- Signature date: 28 August 1794
- Subject: Condemnation of Jansenism

= Auctorem fidei =

Papal bull of Pope Pius VI

Auctorem fidei is a papal bull issued by Pius VI on 28 August, 1794 to condemn the tendency towards Gallicanism and Jansenist-tinged reforms of the Synod of Pistoia (1786).

The bull catalogued and condemned 85 articles of the Synod of Pistoia. After the bull's publication, Scipione de' Ricci submitted. In 1805, he took occasion of the presence of Pius VII in Florence on the latter's way to Rome from his exile in France to ask in person for pardon and reconciliation.

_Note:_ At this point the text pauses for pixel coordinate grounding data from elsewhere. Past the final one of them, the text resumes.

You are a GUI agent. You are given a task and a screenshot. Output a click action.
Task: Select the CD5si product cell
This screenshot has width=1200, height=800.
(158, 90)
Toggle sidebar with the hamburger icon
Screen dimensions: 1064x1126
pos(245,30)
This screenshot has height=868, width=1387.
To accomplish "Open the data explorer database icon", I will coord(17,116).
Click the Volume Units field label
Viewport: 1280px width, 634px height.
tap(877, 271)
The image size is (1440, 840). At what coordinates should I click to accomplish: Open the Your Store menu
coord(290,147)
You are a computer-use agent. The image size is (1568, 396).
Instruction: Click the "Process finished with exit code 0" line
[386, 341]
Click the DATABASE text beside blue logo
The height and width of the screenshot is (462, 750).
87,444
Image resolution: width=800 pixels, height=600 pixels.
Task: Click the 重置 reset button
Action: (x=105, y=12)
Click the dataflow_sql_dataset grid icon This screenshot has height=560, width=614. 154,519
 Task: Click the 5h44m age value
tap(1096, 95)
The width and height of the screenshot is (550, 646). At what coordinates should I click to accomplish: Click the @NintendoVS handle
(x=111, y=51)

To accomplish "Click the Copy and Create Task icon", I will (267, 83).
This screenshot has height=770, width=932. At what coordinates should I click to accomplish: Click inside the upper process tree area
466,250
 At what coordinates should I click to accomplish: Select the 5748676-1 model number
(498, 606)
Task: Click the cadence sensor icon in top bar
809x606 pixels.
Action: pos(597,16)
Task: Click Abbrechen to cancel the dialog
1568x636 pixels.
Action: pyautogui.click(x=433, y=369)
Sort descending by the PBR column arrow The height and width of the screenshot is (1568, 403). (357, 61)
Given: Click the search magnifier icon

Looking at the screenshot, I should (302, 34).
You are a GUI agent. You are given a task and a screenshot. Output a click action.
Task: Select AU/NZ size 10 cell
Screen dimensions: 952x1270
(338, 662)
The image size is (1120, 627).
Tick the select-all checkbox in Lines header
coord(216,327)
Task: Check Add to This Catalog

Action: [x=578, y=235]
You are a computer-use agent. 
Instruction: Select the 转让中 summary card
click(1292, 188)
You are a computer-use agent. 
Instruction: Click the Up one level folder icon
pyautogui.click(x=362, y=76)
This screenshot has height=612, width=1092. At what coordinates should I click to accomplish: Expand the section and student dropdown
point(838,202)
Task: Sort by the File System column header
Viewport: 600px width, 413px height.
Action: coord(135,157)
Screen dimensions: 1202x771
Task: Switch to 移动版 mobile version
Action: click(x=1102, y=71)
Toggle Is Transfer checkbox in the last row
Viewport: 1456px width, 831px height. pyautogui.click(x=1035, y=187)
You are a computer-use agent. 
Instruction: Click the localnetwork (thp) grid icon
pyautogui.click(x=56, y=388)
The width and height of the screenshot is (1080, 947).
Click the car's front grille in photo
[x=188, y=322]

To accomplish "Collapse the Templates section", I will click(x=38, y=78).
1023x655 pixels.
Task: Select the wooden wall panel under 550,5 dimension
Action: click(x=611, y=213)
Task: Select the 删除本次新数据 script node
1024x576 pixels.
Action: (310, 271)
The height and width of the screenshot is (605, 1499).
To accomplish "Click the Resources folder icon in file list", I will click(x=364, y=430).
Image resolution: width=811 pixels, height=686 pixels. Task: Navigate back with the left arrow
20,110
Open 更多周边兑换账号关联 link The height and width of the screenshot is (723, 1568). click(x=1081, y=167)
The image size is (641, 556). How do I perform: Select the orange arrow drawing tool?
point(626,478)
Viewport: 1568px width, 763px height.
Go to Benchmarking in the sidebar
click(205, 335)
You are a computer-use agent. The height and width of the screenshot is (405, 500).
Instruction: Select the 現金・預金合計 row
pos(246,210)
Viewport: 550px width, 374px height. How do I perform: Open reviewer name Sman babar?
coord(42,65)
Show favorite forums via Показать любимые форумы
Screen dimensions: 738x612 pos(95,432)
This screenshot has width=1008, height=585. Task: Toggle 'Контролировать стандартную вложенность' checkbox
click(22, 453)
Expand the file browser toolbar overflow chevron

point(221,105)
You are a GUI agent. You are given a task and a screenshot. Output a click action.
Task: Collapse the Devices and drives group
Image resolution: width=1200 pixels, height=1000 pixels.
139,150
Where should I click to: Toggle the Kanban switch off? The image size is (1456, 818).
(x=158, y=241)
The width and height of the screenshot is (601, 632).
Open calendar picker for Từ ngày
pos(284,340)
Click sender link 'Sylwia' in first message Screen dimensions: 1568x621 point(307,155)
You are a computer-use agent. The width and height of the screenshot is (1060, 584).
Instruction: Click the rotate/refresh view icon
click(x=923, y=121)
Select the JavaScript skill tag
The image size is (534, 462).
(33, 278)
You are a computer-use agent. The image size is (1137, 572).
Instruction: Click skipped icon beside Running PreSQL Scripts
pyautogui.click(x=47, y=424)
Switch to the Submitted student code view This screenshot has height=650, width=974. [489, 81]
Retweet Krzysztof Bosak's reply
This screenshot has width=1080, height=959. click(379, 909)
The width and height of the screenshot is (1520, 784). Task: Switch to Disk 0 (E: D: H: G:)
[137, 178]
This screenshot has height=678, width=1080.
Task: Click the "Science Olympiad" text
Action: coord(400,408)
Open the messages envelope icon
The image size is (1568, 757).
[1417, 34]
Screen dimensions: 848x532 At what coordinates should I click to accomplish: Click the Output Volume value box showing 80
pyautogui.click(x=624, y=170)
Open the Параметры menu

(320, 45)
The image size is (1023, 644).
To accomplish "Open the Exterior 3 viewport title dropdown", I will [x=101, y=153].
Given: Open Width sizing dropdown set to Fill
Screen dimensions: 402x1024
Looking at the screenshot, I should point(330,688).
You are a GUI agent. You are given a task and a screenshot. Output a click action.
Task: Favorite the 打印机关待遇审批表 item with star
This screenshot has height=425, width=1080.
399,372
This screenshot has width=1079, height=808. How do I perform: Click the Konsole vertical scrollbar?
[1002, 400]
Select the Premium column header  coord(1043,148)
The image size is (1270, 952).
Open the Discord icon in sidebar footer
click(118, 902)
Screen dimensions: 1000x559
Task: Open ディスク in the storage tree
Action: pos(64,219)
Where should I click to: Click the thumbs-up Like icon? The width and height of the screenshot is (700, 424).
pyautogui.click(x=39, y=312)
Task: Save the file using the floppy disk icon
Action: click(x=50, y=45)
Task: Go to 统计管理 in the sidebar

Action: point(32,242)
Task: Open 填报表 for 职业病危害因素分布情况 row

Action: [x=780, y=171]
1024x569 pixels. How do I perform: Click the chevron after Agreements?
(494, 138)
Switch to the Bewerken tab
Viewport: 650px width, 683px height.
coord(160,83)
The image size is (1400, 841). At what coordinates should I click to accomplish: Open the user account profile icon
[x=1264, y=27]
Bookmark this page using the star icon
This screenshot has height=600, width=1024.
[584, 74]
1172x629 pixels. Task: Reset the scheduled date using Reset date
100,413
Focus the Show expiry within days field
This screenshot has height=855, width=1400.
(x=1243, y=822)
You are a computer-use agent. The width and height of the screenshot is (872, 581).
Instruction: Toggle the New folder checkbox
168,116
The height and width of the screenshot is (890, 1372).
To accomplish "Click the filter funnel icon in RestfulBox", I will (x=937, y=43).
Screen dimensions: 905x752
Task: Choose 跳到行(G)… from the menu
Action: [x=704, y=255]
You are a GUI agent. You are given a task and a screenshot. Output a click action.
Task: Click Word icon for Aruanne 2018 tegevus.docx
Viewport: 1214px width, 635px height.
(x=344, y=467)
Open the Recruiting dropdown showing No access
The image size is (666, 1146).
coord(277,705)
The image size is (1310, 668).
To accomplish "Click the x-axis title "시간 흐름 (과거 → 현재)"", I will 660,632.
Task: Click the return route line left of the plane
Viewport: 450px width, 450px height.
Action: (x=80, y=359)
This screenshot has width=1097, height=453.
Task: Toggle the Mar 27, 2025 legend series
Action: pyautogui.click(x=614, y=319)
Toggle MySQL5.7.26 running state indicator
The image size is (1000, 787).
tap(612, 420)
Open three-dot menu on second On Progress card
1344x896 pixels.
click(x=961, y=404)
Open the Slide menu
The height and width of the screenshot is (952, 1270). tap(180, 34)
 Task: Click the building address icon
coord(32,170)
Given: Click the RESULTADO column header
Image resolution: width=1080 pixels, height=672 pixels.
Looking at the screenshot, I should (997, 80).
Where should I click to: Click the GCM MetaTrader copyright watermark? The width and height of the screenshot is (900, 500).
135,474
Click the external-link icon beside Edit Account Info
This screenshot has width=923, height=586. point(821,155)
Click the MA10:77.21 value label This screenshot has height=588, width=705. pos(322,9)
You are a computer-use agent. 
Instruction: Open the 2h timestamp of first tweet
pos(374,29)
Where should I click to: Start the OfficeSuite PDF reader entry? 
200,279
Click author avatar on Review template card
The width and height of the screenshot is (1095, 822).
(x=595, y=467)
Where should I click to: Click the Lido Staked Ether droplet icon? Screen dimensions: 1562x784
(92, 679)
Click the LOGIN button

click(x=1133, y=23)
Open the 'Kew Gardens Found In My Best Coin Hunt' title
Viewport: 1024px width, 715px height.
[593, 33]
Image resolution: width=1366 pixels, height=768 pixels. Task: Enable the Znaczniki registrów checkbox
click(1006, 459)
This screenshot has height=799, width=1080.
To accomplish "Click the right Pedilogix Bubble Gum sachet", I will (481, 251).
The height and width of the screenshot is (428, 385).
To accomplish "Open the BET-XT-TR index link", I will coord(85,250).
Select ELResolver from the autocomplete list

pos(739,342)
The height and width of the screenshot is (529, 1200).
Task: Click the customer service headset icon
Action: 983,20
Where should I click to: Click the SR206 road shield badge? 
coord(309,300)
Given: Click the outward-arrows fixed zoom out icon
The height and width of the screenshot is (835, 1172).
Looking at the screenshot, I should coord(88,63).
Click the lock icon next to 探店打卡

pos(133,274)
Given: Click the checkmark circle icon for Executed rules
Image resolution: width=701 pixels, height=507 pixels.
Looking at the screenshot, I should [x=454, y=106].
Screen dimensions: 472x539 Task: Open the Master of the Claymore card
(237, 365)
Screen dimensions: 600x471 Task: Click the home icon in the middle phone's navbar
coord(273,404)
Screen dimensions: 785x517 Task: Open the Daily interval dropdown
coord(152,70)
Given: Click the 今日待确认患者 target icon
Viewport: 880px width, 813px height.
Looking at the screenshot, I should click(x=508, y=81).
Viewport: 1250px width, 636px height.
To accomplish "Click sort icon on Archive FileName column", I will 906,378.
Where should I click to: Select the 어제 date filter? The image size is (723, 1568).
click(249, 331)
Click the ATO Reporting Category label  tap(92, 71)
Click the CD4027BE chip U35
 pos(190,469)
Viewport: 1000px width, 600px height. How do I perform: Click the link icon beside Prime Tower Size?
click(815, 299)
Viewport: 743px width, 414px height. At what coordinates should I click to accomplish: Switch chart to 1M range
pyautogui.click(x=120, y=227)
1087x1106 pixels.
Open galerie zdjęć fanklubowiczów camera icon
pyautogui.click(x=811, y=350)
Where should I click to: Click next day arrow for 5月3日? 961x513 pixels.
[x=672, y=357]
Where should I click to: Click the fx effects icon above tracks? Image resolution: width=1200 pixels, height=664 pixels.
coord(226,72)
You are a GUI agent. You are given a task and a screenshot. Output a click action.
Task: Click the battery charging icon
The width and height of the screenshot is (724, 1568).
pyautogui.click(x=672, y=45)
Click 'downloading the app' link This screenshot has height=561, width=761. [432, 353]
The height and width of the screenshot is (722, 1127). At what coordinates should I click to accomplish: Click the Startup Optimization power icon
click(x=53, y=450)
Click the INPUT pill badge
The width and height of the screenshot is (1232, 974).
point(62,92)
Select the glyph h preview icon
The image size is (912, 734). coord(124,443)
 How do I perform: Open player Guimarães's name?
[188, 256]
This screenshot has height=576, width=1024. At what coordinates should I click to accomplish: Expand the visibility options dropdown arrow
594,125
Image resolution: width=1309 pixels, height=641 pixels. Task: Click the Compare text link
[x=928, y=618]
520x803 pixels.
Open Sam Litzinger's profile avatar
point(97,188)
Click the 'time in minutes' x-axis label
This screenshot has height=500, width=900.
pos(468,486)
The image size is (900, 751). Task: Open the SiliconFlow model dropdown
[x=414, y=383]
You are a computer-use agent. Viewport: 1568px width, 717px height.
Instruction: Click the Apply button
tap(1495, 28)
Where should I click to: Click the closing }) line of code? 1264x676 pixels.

The document has been cited as a source of doctrinal orthodoxy when later popes were called to combat doctrinal errors in the 19th and 20th centuries. It is mentioned in Gregory XVI's brief, Quo graviora (1833) and his encyclical letters Commissum divinitus (1835) and Inter praecipuas machinationes (1844), and in Pius X's Pascendi Dominici gregis (1907) and Paul VI's Mysterium fidei (1965). Pius VI's statement on adoration of the person of Christ, whose humanity is inseparably united with "the person of the Word" (Proposition 63 in Auctorem fidei), is quoted by Pope Francis in his encyclical letter Dilexit nos (2024).